Si le déficit a pu parfois osciller de quelques milliards d’euros d’une année sur l’autre, la dette, elle, n’a cependant jamais cessé d’augmenter. Quant aux promesses de nos dirigeants, elles reflètent leur incapacité à agir avec courage. A les en croire tous, ils vont s’atteler à la tâche et la situation se sera nettement améliorée à la fin de leur mandat. Dernier en date, le président Macron dont l’objectif annoncé n’est même plus de réduire la dette, mais d’essayer de tenir le déficit en dessous de 3% à partir de 2027… Il nous est déjà difficile de limiter l’accroissement du déficit chaque année, comment serait-il possible d’envisager de réduire la dette sans des réformes structurelles fondamentales ? Ne pas avoir engagé les changements indispensables nous promet un réveil douloureux.
8 commentaires
Oui Mais la dette est illégitime selon Mélenchon (professeur de français en lycée technique) et de toute manière ce sont les riches qui paieront. En France on est riche à partir de 4.000 euros par mois. C’est dire le niveau de la richesse.

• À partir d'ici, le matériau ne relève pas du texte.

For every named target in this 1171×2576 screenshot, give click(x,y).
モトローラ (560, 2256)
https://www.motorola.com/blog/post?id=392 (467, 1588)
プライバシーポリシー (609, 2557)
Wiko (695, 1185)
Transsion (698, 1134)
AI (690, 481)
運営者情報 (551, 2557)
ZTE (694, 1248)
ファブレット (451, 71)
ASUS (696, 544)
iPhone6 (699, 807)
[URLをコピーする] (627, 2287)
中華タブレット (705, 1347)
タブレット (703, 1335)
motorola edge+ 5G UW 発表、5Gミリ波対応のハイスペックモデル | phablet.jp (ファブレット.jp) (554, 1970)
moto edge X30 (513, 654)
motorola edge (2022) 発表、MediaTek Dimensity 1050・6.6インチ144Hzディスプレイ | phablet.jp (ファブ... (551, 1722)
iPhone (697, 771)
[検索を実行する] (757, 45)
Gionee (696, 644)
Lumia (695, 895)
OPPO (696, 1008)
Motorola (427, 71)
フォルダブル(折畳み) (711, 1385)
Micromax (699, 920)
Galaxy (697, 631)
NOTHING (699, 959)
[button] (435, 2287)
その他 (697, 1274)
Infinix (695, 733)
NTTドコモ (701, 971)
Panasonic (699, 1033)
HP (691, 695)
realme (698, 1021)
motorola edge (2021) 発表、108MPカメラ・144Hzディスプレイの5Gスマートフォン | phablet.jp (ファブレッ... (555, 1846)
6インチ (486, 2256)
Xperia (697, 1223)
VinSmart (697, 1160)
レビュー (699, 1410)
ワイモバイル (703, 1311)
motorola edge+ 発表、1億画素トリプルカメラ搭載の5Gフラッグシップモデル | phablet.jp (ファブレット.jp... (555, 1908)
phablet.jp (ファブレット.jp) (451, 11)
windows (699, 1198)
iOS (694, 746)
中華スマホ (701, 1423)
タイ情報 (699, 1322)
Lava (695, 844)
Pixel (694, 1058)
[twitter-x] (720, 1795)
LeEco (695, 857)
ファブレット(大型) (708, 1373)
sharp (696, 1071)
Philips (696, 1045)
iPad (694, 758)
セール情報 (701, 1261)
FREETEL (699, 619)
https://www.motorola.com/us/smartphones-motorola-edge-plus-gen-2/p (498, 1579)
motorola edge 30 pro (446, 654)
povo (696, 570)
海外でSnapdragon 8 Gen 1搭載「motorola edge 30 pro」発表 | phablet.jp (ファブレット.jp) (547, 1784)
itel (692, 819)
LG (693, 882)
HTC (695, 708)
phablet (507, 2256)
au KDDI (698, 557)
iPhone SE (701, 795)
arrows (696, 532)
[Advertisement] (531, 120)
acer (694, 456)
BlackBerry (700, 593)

Sauf pour les élus nationaux.
Comme le précisait JR dans un autre commentaire : »En 1981, la France n’est pas un pays sous administrée et il n’y avait que 1,7 million de fonctionnaire pour 55 million d’habitants, chez l’erreur… »
Comment voulez-vous éviter les dettes et la faillite certaine de la France avec 7 millions de fonctionnaires car ne nous trompons pas, c’est bien le coût exorbitant des dépenses publiques 70 % du PIB à ce jour qui nous ont emmené vers l’abime.
Seul le Président Pompidou savait gérer la France puisque, à l’époque, il n’y avait AUCUNE DETTE ! avec 30 % du PIB en dépenses publiques !
Aujourd’hui : 3000 milliards de dettes + 5000 milliards d’engagements hors bilan (dont on ne parle jamais) + un déficit budgétaire annuel de 100 milliards + un déficit du commerce extérieur de 80 millards environ !!!
Depuis le Président Pompidou, nous n’avons eu à la tête de la France QUE DES INCAPABLES MALHONNETES qui ont laissé filer les dettes pour des raisons électorales, ce qui démontre leur irresponsabilité et leur médiocrité.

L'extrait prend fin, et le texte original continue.